Regulations, policies, education programs fufill Walkerton report recommendations
Five years after Justice Dennis O'Connor released his report on the public inquiry into the Walkerton drinking water tragedy, the Ontario government has completed implementation of all 121 recommendations in the report, Environment Minister Laurel Broten said recently.
"The single clearest message in the Walkerton Reports was that Ontarians' confidence in the safety of their drinking water must be restored," said Broten. "Through commitment, collaboration and timely action, I am proud to say that we have established a framework and implemented safeguards that will ensure safe drinking water for every Ontarian."
Justice O'Connor's report, delivered in two parts in January and May 2002, examined the events of May 2000, when bacterial contamination of Walkerton's drinking water supply caused seven deaths and made 2,300 people ill. His probe of the underlying causes of the tragedy resulted in a total of 121 recommendations to ensure the safety of drinking water across the province.
Since the release of the report, the government has been developing the regulations and policies necessary to address these recommendations. By the end of August, with the release of a public education piece on managing and operating septic systems, the province had completed all the legislation, regulations and policies required to address Justice O'Connor's recommendations.

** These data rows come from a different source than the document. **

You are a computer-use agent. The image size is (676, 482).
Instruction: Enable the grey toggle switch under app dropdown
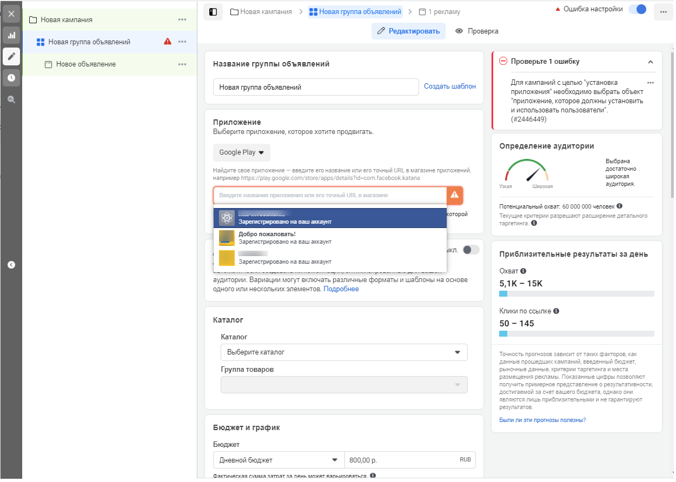click(x=471, y=249)
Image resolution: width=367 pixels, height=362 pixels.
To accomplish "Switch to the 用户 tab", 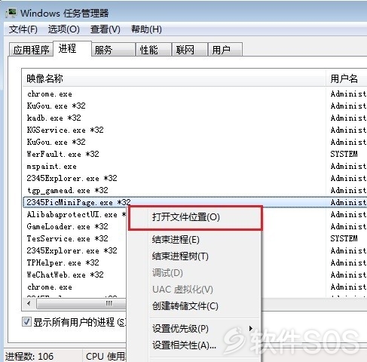I will (x=225, y=50).
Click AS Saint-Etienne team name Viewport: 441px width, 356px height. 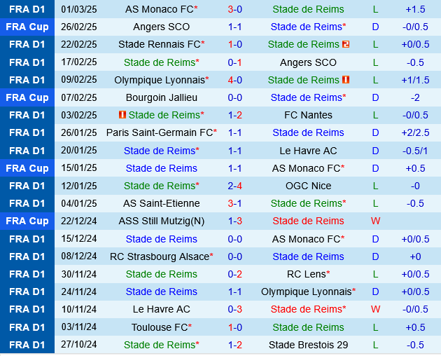tap(162, 203)
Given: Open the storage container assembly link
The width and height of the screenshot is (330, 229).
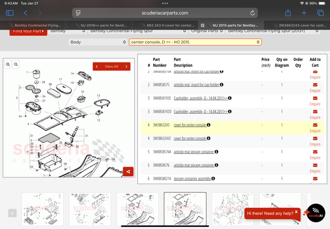Looking at the screenshot, I should [x=192, y=179].
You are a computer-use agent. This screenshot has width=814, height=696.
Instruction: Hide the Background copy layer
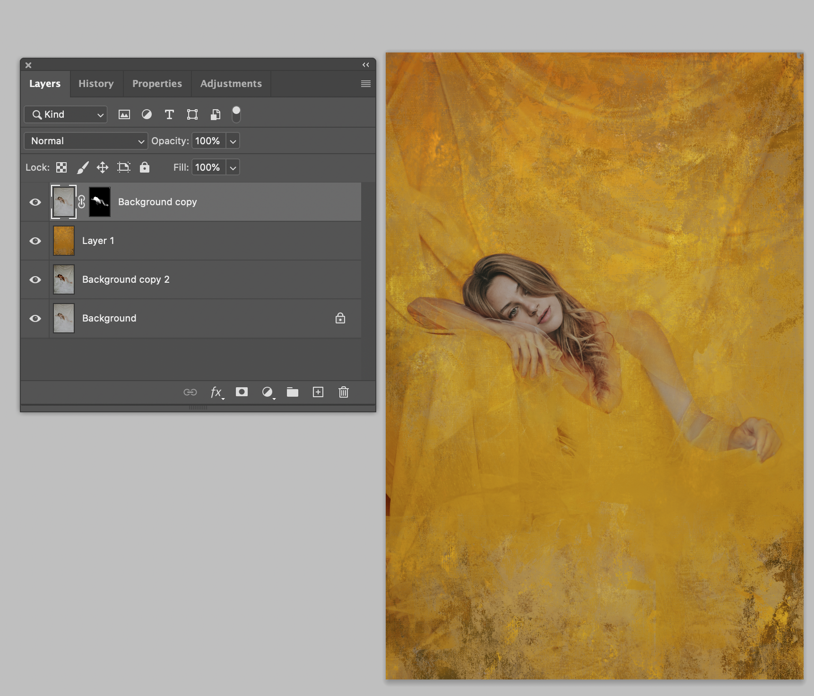tap(35, 202)
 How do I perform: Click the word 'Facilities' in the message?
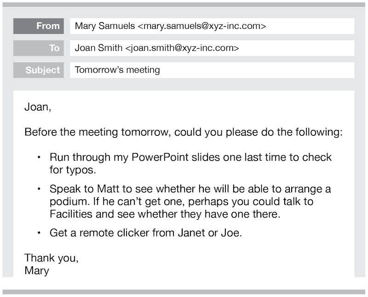tap(71, 214)
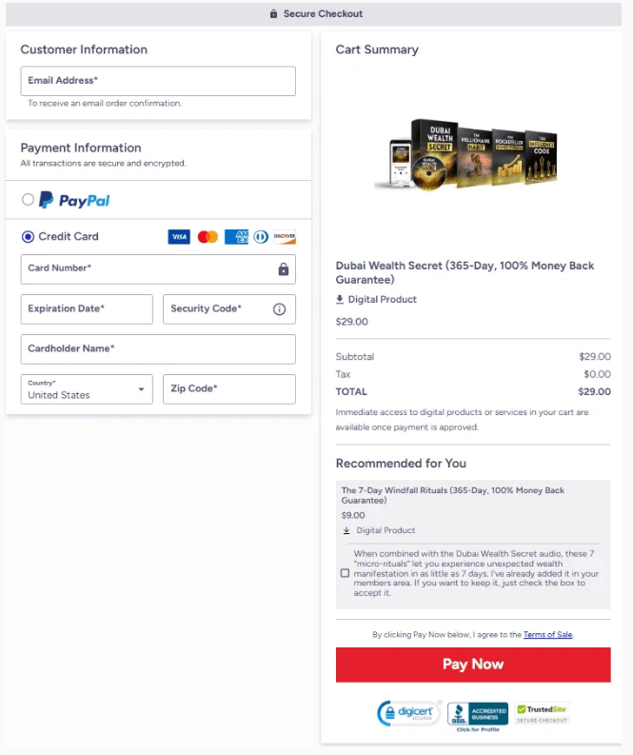Click the DigiCert secured badge

[x=408, y=713]
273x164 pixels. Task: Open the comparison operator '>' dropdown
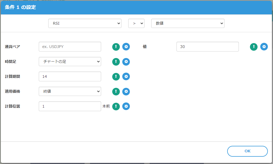(x=136, y=23)
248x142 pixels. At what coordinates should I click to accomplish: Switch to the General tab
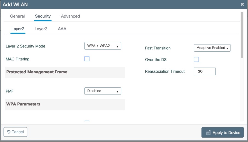(18, 16)
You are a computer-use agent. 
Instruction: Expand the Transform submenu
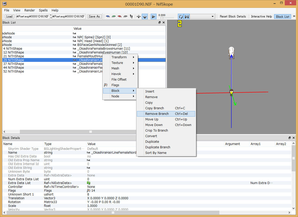[120, 57]
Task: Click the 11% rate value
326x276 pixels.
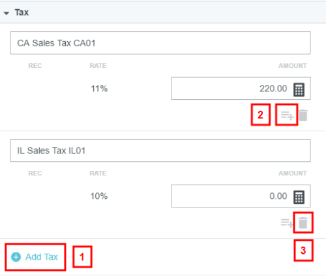Action: [x=99, y=89]
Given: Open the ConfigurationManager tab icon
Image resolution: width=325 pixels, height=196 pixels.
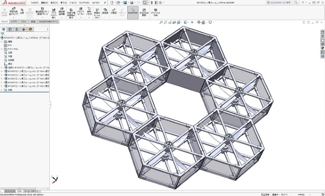Looking at the screenshot, I should [17, 29].
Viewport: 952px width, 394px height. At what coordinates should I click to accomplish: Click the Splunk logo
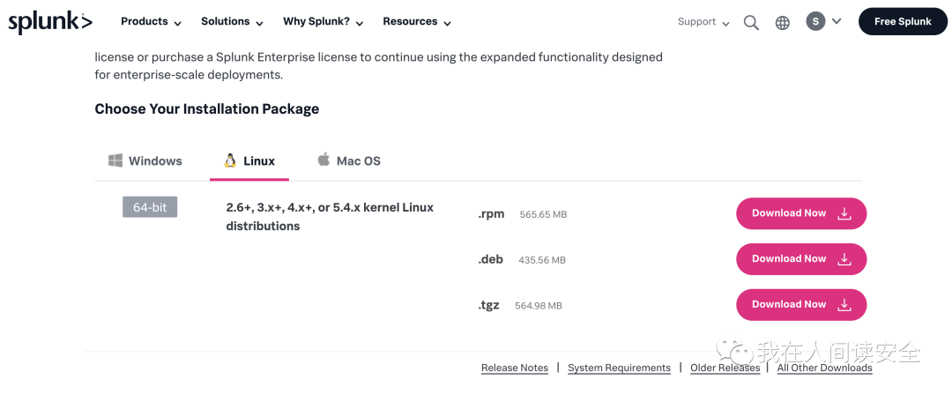(49, 22)

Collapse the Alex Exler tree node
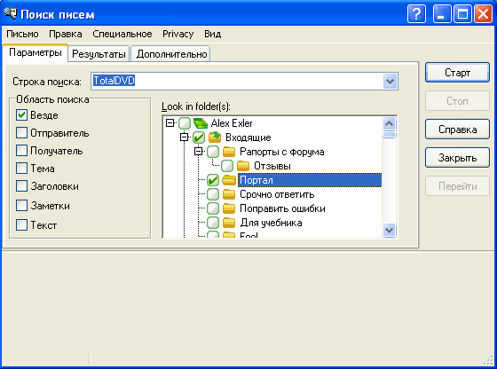point(170,123)
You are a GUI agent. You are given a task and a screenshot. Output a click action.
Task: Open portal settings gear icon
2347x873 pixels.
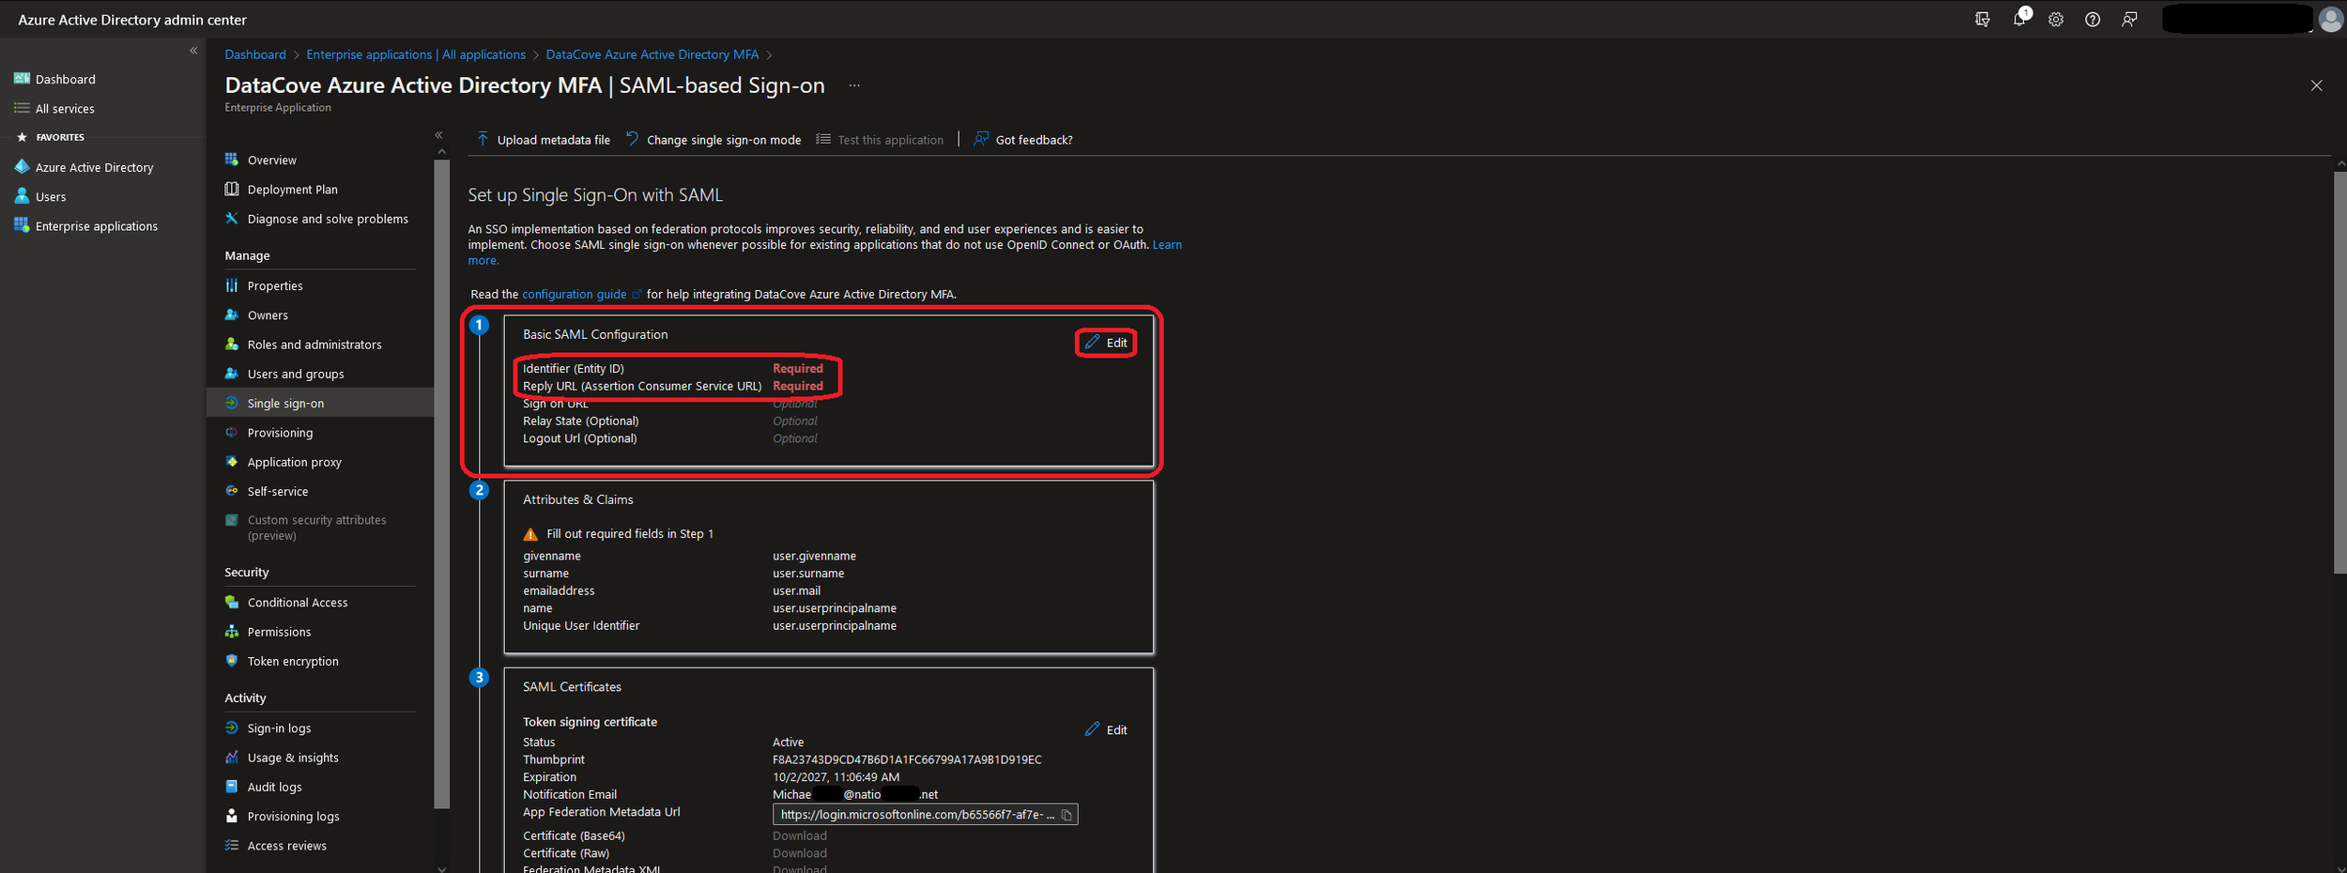point(2056,20)
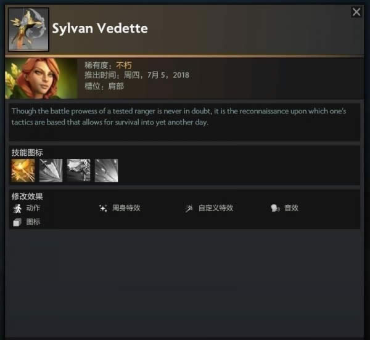
Task: Click the cube icon beside 图标
Action: pos(17,222)
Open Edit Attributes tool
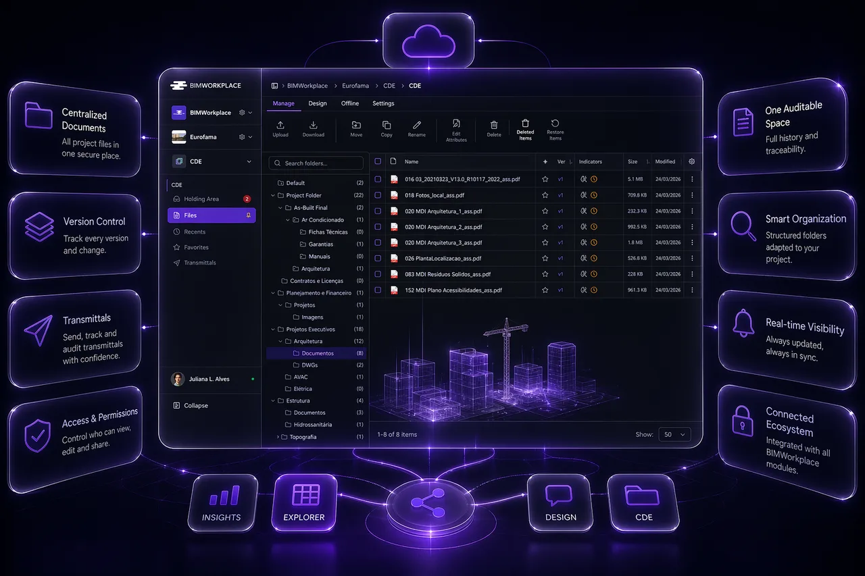This screenshot has width=865, height=576. point(456,124)
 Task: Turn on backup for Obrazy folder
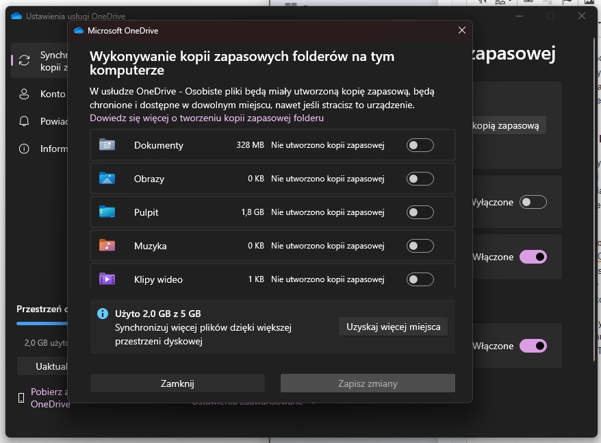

Key actions to implement the recommendations have included:
*passage of the Clean Water Act, 2006, which protects major drinking water sources through the development of source protection plans in many watersheds across Ontario;
*requirements for licensing of all municipal water systems, including a Certificate of Approval, Permit to Take Water, an approved operational plan, financial plan and an accredited operating agency, plus development of a provincial drinking water quality management standard to guide the accreditation and operational planning requirements of the licence;
*rigorous certification requirements for operators, including mandatory certification courses for new and existing operators;
*establishment of the Walkerton Clean Water Centre to focus on improving training for water system owners, operators and operating authorities;
*the setting of stronger drinking water standards and development of regulatory requirements covering more systems; and
*establishment of the Advisory Council on Drinking-Water Quality and Testing Standards to provide expert advice to the Environment Minister on drinking water standards, legislation, regulations, and issues.